LCRD will leverage the power of infrared light to send and receive information encoded into invisible laser beams from one location to the next. Once in orbit, LCRD will demonstrate the benefits of using infrared lasers to communicate information from space. These benefits include increased data in a single downlink, as well as reduced size, weight, and power requirements for a communications system on a spacecraft.
As part of the final testing campaign, several LCRD team members integrated the last pieces of hardware, completed final inspections, and conducted launch integration systems tests at the Astrotech Space Operations facility in Titusville, Florida. Completed in May, these were the last set of Earth-based tests for the payload, ensuring its readiness for launch. Soon, the host spacecraft will be fueled with propellant and prepared for encapsulation and mating with an Atlas V rocket.
Once the spacecraft is thrusted into space and reaches its destination in geosynchronous orbit – 22,000 miles above Earth’s surface – LCRD will become NASA’s first two-way laser communications relay.
LCRD is a NASA payload aboard the Department of Defense’s Space Test Program Satellite-6 (STPSat-6). STPSat-6, part of the Space Test Program 3 (STP-3) mission, will launch on a United Launch Alliance Atlas V 551 rocket from the Cape Canaveral Space Force Station in Florida. STP is operated by the United States Space Force’s Space Systems Command.

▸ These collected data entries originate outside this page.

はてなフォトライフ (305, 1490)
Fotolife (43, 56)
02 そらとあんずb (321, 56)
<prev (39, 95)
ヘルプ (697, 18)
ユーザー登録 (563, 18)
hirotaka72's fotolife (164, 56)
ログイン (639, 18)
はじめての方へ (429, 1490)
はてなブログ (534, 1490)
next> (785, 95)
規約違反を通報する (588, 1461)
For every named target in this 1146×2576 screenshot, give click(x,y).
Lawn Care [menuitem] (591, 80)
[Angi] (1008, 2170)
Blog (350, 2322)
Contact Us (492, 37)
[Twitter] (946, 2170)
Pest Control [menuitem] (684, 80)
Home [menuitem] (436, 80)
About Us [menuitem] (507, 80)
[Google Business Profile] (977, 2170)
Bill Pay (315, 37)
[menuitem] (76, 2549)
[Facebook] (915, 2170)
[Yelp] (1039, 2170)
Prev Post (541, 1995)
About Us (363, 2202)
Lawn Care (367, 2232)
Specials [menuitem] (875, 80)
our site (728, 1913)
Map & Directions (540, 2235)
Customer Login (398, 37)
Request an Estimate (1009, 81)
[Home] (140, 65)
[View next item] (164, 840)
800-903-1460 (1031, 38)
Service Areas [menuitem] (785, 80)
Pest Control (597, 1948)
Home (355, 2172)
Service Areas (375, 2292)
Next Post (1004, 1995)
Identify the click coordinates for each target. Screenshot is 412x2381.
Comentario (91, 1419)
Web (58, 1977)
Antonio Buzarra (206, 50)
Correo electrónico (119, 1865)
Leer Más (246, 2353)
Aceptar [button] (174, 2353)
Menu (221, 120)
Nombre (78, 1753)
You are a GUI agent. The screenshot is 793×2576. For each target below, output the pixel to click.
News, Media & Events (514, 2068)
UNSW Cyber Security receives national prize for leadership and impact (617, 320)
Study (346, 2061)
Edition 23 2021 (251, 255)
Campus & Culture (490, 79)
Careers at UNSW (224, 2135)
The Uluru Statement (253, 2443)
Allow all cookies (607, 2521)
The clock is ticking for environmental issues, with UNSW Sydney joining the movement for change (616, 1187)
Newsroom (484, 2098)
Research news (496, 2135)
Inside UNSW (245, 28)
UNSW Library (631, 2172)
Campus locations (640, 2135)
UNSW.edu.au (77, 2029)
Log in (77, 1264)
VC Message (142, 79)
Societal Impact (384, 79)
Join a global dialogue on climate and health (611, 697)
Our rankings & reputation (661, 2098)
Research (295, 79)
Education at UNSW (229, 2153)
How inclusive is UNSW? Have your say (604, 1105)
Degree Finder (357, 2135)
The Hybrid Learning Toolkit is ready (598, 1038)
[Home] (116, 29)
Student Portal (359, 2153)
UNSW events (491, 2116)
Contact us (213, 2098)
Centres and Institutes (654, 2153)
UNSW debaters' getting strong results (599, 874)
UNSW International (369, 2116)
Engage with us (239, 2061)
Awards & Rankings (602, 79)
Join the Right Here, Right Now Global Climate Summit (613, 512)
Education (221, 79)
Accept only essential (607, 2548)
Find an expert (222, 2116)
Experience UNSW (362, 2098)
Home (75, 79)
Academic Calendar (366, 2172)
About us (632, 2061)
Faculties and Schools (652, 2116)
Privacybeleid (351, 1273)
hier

LCRD is led by NASA’s Goddard Space Flight Center in Greenbelt, Maryland. Partners include NASA’s Jet Propulsion Laboratory in Southern California and the MIT Lincoln Laboratory. LCRD is funded through NASA’s Technology Demonstration Missions program as part of the Space Technology Mission Directorate, and the Space Communications and Navigation (SCaN) program at NASA Headquarters.